Die Banken in der Euro-Zone müssen den Gürtel nun endgültig enger schnallen. Schon in den vergangenen Monaten vergab sie weitaus weniger Kredite an Privathaushalte und Firmen, als in den letzten Jahren. Somit muss die Notenbank die Kreditvergabe mit günstigem Geld bezuschussen, wodurch noch größerer Druck entsteht. Im Vergleich zum August diesen Jahres (mit 2 Prozent), schwanden die Kredite im September um rund 1,9 Prozent. Das ist zwar weniger, allerdings hat sich das Tempo des Rückgangs inzwischen langsamer entwickelt. Im Juli und August unterstützte die Bank noch mit 16 und 12 Milliarden Euro, im September hingegen ging die Summe auf nur 7 Milliarden Euro zurück. Laut Experten wird die Europäische Zentralbank zunächst nicht mit einer Senkung des Leitzinses reagieren, zumindest für November sei noch nichts vorgesehen. Auch Finanzspritzen für die Banken seien eher unwahrscheinlich – so mutmaßen die Experten. Am 7. November will die EZB sich zusammenfinden und noch einmal über die Lage und das weitere Vorgehen beraten. Aktuell liegt der Leitzins bei 0,5 Prozent.
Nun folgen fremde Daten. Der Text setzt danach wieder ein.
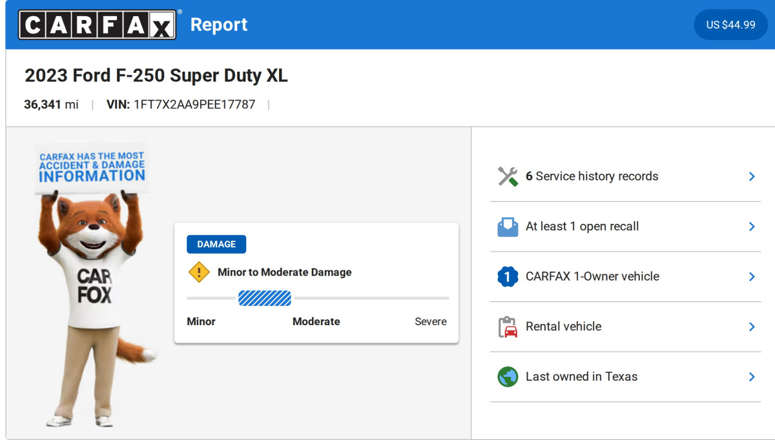Click the globe icon beside Texas
The height and width of the screenshot is (440, 775).
point(508,377)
Der Direktor der Europäischen Zentralbank Jörg Asmussen meint: „Ich glaube, die Kreditvergabe an die Unternehmen wird zu den erwünschten Niveaus zurückkehren, wenn wir die Bankbilanzen bereinigt haben“. Ob seine Prognose sich bewahrheitet, wird sich erst nach dem 7. November herausstellen, womöglich sogar erst in einigen Monaten.